● Source extract:
And you’d only learn about it when you are assigned to it. Actually, researching is also very interesting. Recently, I’m working on a workshop about genders. Gender roles in Vietnamese cinema.

And I read a research about gender, not just in cinema, but in general. It was very detailed. And you can see the effort put into it.

But that’s not my job. I can appreciate their hard work but it’s too heavy in data and principles. I’m someone who’d always break the rules, so I prefer something for liberal and personal.

So I know it’s not for me. But it’s very interesting, and needed for my work. Sometimes, we need records too, not just personal ideas. We need to based it on recorded facts.

And while working on Nguoi tinh khong chan dung, I had to do a lot of research of newspapers before 1975. I found out a lot of interesting aspects of newspaper at that time. And you need to read to know? Of course. First, it’s the lifestyle, the language that they used in writing or in films.

Why is it that there used to be a genre called Du Dang, about gangster females. It has to be based on society at the time. So that there are such genre as Du Dang, to be taken as inspirations for later movies.

Like “Vet thu tren lung ngua hoang” The songs of that films is too famous. And it used to be pop culture in Saigon as well. But then, I know your “Nguoi tinh khong chan dung” project it’s about that era right? Before 75. Do you want to move onto newer eras? During my time, those who are my age would know about, Lich Ly Hung and Diem Huong. Which was “instant noodle” kind of films. But I remember having an opportunity to interviewed Ly Hung, and visited him at his house.

At that time, our movies were well known. We even collaborated with Hong Kong productions. Like we’d exchange actors. I don’t know how many of you out there know, even I don’t know about this. I didn’t even read about it.

I just heard it from the people in the industry. Ly Hung revealed that, Hong Kong actors would work here and we’d work over there. In Hong Kong, yes. It was continued from movies made before 75. Before 75, we’d collaborate with Hong Kong, Taiwan, Phillipines, even Hollywood.

Miss Kieu Trinh was casted in a lot of Hollywood films And a lot of A list Hollywood celebrities came to Saigon and Phillipines to work with miss Kieu Trinh. She’s the main girl and they’re the main guy During late 72 to 75, there were a lot of films that collaborated with Hong Kong and Taiwan. That was the time that I think Vietnam was, I tend to use the word “overrun” There was a time when it grows really fast. Especially in entertainment and commercial.

● Data:

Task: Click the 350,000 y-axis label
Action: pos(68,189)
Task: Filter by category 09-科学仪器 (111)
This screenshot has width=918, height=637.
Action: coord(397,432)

● Exercise requirements:
**A)** Extract the passage of the Vietnamese cinema transcript that begins at the words "I just heard" and stops after "entertainment and commercial.".
**B)** Write a continuation of the Vietnamese cinema transcript, picking up after its final sentence.
The lines have no role in this work.

● Answers to each task:
**A)**
I just heard it from the people in the industry. Ly Hung revealed that, Hong Kong actors would work here and we’d work over there. In Hong Kong, yes. It was continued from movies made before 75. Before 75, we’d collaborate with Hong Kong, Taiwan, Phillipines, even Hollywood.

Miss Kieu Trinh was casted in a lot of Hollywood films And a lot of A list Hollywood celebrities came to Saigon and Phillipines to work with miss Kieu Trinh. She’s the main girl and they’re the main guy During late 72 to 75, there were a lot of films that collaborated with Hong Kong and Taiwan. That was the time that I think Vietnam was, I tend to use the word “overrun” There was a time when it grows really fast. Especially in entertainment and commercial.

**B)**
Which was before 75. And during the 90s, for 10 years. During those two eras, Vietnam have had the chance to thrive in entertainment. We had an audience, we had diversity in genres, we had celebrities that has big influence. Film Festivals in Ha Noi, Hai Phong has had incident where people would grab Ly Hung, Diem Huong, or Viet Trinh. Like they were that obsessed.

They’d go home with bruises on them. That was the time when, we reached a new high, to become a strong industry. But the weakness of Vietnamese cinema, I’d say the talent is not big enough. The technicality is still too weak. And soon enough, they’re stuck within the same things. They can’t get out.

Meaningless motifs, Sloppy approach. At the time, there was Le Cong Tuan Anh. You probably knew him.

He was very big at the time. He did 12 movies all in 1 year. 12 movies in 1 year. I think, the investment for a character, it won’t be as good. He ran from one set to another One film in the morning, one in the afternoon and another in the evening.

And that exhaustion had made an industry, that just started to have an audience, to turn their backs on it. Both of those eras has ended. Before 75 era might have been because of history and politics. But the 90s era, the commercial films. What has killed it was the quality. Quality was too bad.

That was the two crisis of Vietnamese cinema. For current time, I think that one thing in common that it has with 2 previous eras is that there is an audience, a market and talents. But quality is also the problem. I feel like right now, there’s a few filmmakers maybe they were trained overseas, so they’re better.

And so I hope there will be better works, as well as technicalities. I think the technicalities are getting better. If we were to compare a Vietnamese film to other asian films. In terms of technicality, then I think it’s pretty good. Nothing to worry about. It just lacks the quality.

How to write a good film that touches the hearts of our audience. How to write films that breaks the rules. Explores the deeper layers.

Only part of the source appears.